**Data to examine:**
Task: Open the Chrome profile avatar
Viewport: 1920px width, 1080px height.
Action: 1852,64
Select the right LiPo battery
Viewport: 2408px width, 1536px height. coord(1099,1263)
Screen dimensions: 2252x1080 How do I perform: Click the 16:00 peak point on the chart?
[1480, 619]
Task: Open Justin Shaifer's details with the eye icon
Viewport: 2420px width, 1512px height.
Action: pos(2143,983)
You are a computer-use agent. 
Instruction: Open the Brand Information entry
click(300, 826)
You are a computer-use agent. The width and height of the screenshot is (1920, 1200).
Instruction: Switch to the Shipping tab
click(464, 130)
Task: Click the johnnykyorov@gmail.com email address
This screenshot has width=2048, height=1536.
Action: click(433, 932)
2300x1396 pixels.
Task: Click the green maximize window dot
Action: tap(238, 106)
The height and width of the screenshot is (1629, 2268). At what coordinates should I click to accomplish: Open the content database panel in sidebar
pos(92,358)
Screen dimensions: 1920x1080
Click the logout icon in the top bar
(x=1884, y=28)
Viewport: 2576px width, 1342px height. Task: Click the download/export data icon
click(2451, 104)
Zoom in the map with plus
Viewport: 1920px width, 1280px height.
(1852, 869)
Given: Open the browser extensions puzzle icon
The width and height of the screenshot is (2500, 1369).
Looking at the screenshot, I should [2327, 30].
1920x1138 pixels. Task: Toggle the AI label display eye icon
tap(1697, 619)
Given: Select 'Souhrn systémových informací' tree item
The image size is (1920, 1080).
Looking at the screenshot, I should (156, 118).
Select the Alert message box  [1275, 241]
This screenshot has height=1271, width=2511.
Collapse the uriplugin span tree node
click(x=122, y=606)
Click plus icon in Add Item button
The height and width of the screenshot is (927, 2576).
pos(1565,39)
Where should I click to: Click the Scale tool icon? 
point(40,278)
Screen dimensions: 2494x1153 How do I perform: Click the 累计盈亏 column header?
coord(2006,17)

**Work instruction:** Give an exact copy of the lines above from the line with "You are a computer-use agent. The" up to and including the line with "Task: Click the johnnykyorov@gmail.com", and leave everything else out.

**Output for this exercise:**
You are a computer-use agent. The width and height of the screenshot is (1920, 1200).
Instruction: Switch to the Shipping tab
click(464, 130)
Task: Click the johnnykyorov@gmail.com email address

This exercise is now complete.